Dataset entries
========
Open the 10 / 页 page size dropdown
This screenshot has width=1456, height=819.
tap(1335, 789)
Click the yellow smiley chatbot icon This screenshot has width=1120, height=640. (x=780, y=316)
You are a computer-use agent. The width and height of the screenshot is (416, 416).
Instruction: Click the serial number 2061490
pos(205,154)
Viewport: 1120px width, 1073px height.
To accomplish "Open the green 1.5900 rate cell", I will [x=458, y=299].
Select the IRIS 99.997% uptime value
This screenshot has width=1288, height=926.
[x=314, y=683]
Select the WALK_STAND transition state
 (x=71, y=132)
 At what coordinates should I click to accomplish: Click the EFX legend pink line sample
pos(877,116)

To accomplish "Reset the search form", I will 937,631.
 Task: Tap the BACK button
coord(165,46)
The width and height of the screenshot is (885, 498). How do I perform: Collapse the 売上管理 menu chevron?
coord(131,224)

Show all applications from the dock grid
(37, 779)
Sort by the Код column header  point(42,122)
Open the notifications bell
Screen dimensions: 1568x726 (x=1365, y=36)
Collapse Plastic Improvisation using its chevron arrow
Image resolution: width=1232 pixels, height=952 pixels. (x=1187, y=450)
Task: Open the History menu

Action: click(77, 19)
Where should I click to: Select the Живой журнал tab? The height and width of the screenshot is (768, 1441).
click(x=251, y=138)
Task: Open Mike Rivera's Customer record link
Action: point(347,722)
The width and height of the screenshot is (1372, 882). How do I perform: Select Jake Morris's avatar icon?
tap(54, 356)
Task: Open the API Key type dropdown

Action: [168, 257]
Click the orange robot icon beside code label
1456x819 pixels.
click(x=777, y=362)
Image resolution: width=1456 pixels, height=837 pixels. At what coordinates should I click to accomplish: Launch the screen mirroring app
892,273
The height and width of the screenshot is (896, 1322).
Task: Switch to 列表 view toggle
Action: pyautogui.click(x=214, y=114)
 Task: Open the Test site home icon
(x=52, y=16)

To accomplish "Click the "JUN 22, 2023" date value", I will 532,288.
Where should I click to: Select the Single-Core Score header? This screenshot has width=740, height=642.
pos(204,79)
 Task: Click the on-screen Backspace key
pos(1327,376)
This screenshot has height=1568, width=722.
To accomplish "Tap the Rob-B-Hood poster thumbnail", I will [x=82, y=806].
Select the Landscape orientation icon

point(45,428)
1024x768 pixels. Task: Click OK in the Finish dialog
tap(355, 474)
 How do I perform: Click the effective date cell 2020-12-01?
========
Exercise aim — Print every line from the one that contains "This screenshot has height=1568, width=722." to the end of the records, exactly as written, and nothing more.

Answer —
This screenshot has height=1568, width=722.
To accomplish "Tap the Rob-B-Hood poster thumbnail", I will [x=82, y=806].
Select the Landscape orientation icon

point(45,428)
1024x768 pixels. Task: Click OK in the Finish dialog
tap(355, 474)
 How do I perform: Click the effective date cell 2020-12-01?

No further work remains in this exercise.